Week two and I feel strangely more hesitant. Even though it seems to have worked all week, or perhaps because it has, I am nervous. Brennan tells me she will employ a technique that she uses on people of a particularly rational, questioning frame of mind.

I feel more disorientated when I come-to but again, my trips to the shops result in all low-fat purchases, fresh fruit, vegetables and zero white bread, pasta, biscuits, crisps or any of the other guilty pleasures that normally make their way into my basket.

That weekend, I find myself inexplicably going to the sports shop to buy workout gear, I check my TV for workout programs and dance around my sitting room while my toddler tries to knock me down on his tricycle.

I check the dates of the next local yoga course and sign up. It might seem like nothing, but to someone who has done no exercise for the past 15 years, it’s a major change of attitude.

Week three and I’m admonished – I’m supposed to listen to Brennan’s CD for 21 days, a reinforcing mixture of relaxation therapy and weight-loss hypnosis – and I haven’t been doing it.

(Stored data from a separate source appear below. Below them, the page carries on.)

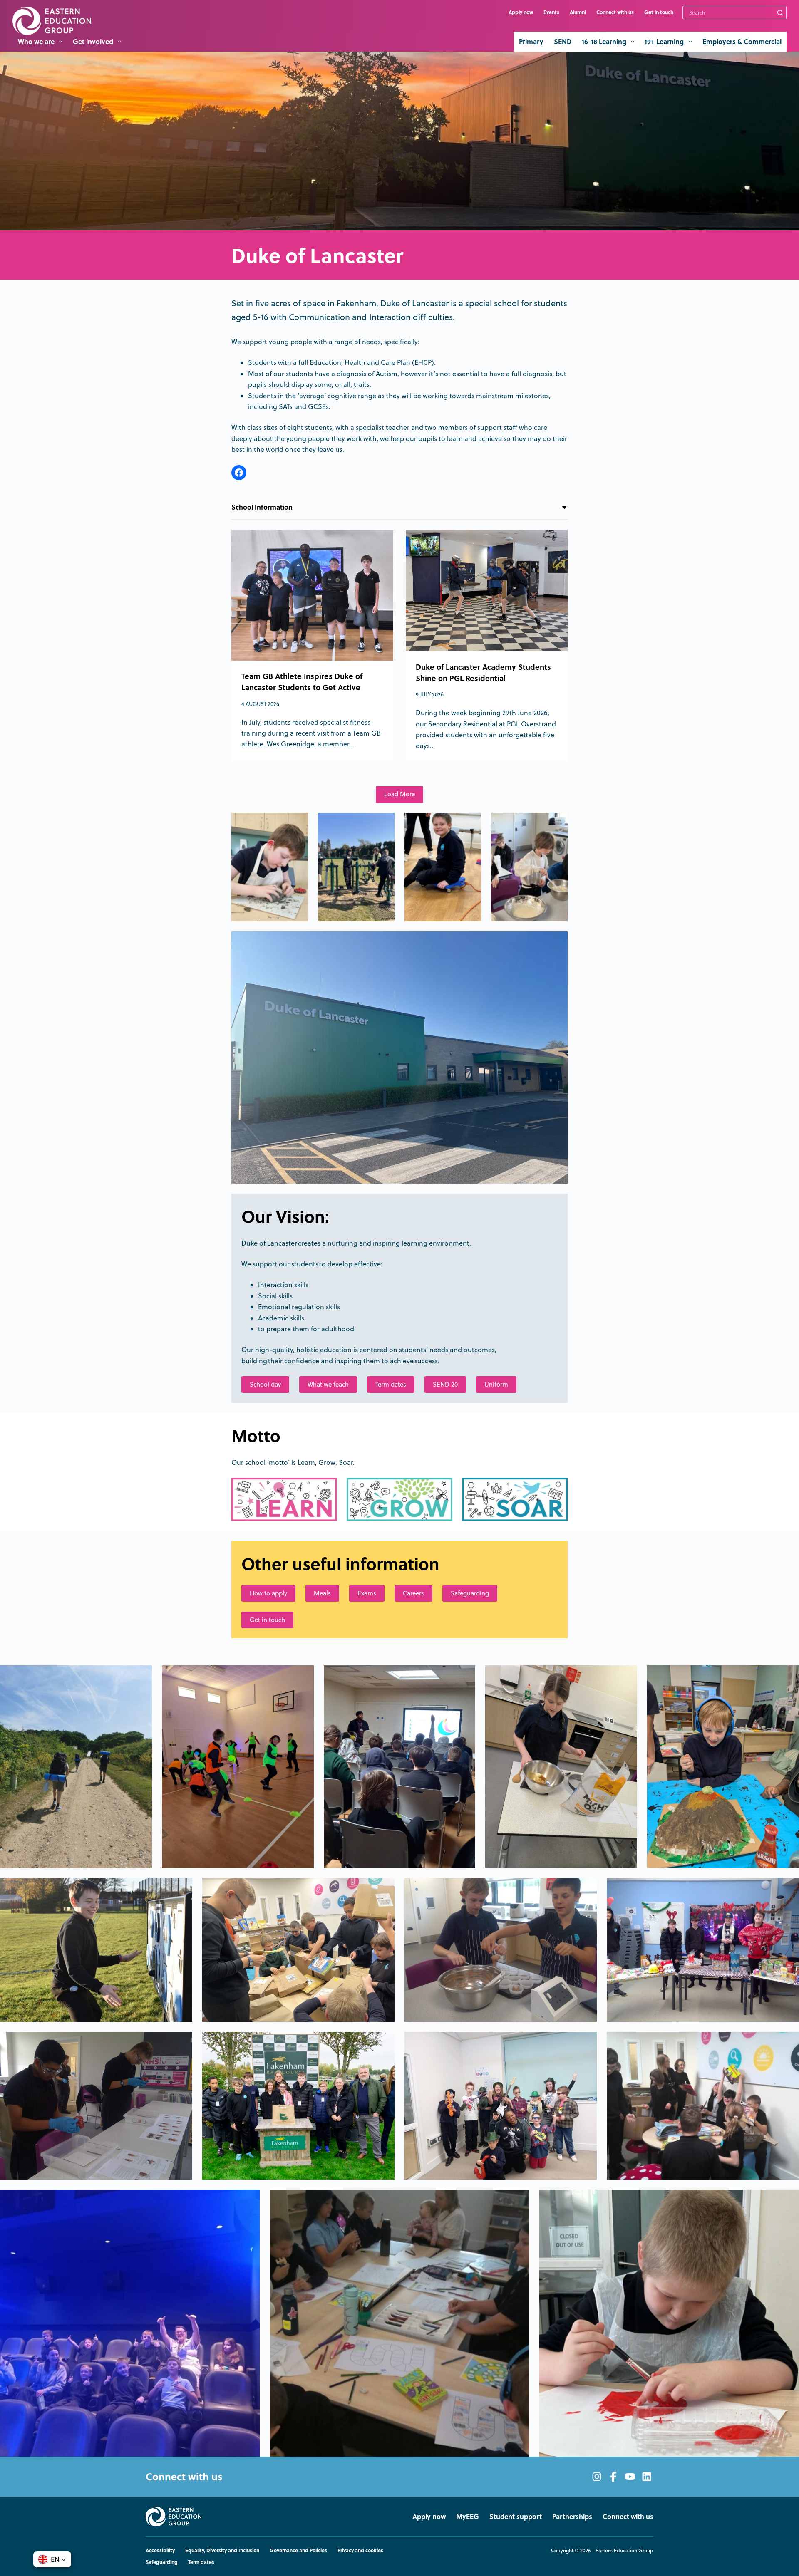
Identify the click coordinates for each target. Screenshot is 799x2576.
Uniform (496, 1384)
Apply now (521, 12)
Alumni (578, 12)
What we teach (328, 1384)
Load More (399, 794)
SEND (562, 41)
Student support (515, 2516)
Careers (413, 1593)
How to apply (268, 1593)
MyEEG (467, 2516)
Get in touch (658, 12)
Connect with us (615, 12)
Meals (322, 1593)
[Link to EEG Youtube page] (630, 2476)
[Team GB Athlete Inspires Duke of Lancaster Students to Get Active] (312, 595)
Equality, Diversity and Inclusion (222, 2550)
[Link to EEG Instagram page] (597, 2476)
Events (551, 12)
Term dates (390, 1384)
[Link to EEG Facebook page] (613, 2476)
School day (265, 1384)
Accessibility (160, 2550)
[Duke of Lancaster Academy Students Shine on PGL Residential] (487, 590)
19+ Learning (664, 41)
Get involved (93, 41)
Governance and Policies (298, 2550)
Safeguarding (470, 1593)
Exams (366, 1593)
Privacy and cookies (360, 2550)
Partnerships (572, 2516)
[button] (52, 2559)
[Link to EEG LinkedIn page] (647, 2476)
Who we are (36, 41)
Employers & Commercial (742, 41)
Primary (531, 41)
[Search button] (780, 12)
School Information (262, 507)
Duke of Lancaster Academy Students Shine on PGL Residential (483, 672)
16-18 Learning (604, 41)
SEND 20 (445, 1384)
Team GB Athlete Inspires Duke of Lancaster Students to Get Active (301, 682)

Yet the clothes that were destined for the charity shop are fitting again. I’ve been exercising more; a Snickers has sat uneaten at the top of my fridge for five days; the nightly trips to the shops for goodies has stopped completely; I haven’t eaten a piece of white bread for weeks and I have stopped returning to the pot for seconds when I’m already full. It’s like having a gym buddy, but the gym buddy’s in my own head.


All in the mind
A month ago, if you'd told me hypnotherapy worked, I'd have had my doubts. Sure, I know people who have stopped smoking with the help of hypnotherapy, and Brennan herself has successfully treated clients not just for weight-loss but for smoking, chronic blushing, stress and erectile dysfunction. dd

A month ago the sceptic in me would have said that there is no way hypnotherapy works. That it’s all in the mind. A month later and a dress size smaller I’d say that’s exactly the point.


Fiona Brennan is part of the hypnotherapy service Irish Hypnosis, which has 14 clinics nationwide. The consultation costs €75 and the sessions, which last between 60 and 90 minutes, cost €100.